There was the time Mangold, in lieu of a $20 buy-in for a house poker game, chugged a cup of red-hot sauce from his favorite Mexican restaurant. Another time, he challenged Hawk to drink a gallon of milk in an hour. The ultracompetitive Hawk finally did it on the third try, but he lost his lunch when he was done.

"Nick got to see that up close and personal," Hawk said Tuesday in a phone interview, laughing from Green Bay.

To the best of Hawk's recollection, they played on rival pee-wee teams as far back as the third grade, joining the same side as sixth-graders. They went their separate ways for high school -- Mangold attended a nearby Catholic school -- and reunited at Ohio State, where they lived in the same dorm room as freshmen and the same off-campus house for the next three years.

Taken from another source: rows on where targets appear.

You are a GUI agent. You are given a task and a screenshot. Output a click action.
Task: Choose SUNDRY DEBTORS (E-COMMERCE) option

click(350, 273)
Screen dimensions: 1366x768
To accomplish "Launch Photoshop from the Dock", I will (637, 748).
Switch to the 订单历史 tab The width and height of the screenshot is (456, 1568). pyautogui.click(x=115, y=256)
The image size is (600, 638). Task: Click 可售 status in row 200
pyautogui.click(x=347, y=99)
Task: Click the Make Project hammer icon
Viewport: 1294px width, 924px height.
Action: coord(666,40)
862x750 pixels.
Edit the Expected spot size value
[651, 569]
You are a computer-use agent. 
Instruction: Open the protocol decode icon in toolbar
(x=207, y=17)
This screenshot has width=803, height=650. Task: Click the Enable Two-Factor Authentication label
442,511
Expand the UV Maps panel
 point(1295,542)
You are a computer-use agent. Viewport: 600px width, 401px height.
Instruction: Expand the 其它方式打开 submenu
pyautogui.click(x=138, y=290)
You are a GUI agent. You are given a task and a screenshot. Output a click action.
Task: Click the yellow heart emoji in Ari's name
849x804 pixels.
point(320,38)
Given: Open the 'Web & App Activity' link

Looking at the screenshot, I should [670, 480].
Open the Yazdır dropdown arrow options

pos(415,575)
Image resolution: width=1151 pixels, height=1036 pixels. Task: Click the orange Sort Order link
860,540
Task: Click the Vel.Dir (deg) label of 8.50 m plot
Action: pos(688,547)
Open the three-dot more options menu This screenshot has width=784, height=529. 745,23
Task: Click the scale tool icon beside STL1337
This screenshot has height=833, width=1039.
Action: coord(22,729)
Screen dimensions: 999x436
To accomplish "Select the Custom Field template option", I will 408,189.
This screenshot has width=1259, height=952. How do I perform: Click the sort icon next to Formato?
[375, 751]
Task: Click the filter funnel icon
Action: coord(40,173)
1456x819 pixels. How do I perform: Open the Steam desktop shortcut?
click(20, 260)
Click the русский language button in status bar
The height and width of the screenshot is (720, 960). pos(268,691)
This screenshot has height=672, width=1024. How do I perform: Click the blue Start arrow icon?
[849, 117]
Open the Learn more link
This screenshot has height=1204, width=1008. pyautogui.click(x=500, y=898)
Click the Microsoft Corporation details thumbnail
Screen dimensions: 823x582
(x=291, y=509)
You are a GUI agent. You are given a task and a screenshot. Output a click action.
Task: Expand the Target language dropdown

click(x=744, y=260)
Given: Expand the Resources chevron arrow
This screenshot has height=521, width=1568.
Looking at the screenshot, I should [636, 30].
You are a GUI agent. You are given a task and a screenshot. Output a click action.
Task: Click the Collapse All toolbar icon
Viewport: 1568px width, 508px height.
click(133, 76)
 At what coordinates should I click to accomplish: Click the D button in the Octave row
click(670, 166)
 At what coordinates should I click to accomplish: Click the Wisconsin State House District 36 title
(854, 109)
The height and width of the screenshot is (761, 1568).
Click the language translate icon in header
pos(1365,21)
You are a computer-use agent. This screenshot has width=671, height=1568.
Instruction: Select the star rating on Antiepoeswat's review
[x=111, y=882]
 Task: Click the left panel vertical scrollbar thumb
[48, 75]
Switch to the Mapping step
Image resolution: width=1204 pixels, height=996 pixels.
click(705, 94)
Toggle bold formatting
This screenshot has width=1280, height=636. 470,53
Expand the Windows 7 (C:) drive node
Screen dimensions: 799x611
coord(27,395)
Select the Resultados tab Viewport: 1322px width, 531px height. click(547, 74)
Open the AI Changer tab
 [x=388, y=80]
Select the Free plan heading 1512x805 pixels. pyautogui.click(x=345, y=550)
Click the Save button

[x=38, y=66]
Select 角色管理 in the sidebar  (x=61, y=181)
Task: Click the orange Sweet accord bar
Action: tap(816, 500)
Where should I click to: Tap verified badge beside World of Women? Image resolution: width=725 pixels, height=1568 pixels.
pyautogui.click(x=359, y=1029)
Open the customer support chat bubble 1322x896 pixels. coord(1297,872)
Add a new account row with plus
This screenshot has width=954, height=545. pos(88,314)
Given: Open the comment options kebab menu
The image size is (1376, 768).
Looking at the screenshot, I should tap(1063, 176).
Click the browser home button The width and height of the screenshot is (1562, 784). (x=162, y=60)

They have different personalities -- Hawk is shy, Mangold outgoing -- but they hit it off. Hawk called Mangold "the perfect roommate," adding, "to live with a guy for four years, I guess you have to like him."

Said Mangold: "In our first year together, we probably said all of five sentences to each other for the first quarter because it takes awhile for him to warm up to somebody. It's one of the neat things about his personality because he's still that way."

They lived in a 100-year-old house a block off campus, complete with a back porch (for cigar nights), a poker room and stereo speakers everywhere. Mangold, channeling his audio-visual nerd, took care of the wiring. They spent hours on the porch, listening to their favorite group, the Dave Matthews Band.

Mangold and Hawk were team captains, along with Mike Nugent, the former Jet and current Cincinnati Bengals kicker -- another former Centerville star. Turns out that "Warm and Cheerful Centerville," the town's slogan, is a football hotbed. It also produced ESPN's Kirk Herbstreit, a former Ohio State quarterback.

In college, Mangold and Hawk faced each other every day in practice, fierce showdowns that ultimately made them better players. Hawk was the first linebacker drafted in '06, Mangold the first center. But on Sunday, it goes to a new level.

That Hawk calls the Packers' defensive signals adds another layer of competitiveness to the matchup. As the center, Mangold makes the Jets' line calls, setting up one of those inside-the-game chess matches. If Hawk audibles to a blitz, Mangold will have to counter by adjusting the protection scheme. Back and forth they will go, two old friends trying to outsmart each other.

"For the last three or four years, the Jets have been one of the best running offenses in the league, and a huge reason is Nick," said Hawk, who has a team-leading 60 tackles and two interceptions. "He's running the show, making the calls and setting the protections. He anchors the whole offense."

Likewise, Mangold has a deep respect for Hawk.

"He's not a flashy player in any sense of the word," said Mangold, a two-time Pro Bowl selection. "He's a workhorse. He's one of those guys you could say brings his lunch pail every day. He's not going to be doing anything crazy, dancing around after a sack. He'll just head back to the huddle."

Will they talk during the game? Of course they will. Maybe they will talk about the Buckeyes or their wives, both of whom are pregnant. But there won't be trash talk; there's too much mutual respect for that.

"We've been friends forever, so I don't foresee that happening," Hawk said.

The Packers lost the '06 game to the Jets, 38-10, but Hawk said Mangold never mentioned it again -- and they spent a lot of time together after that season. That spring, the boyhood friends were married within a month of each other, with ceremonies in Columbus and Centerville. Nary a word was said about the game. Someday, when they're finished playing, they can reflect on the battles, maybe over a round of milk -- as long as it's less than a gallon.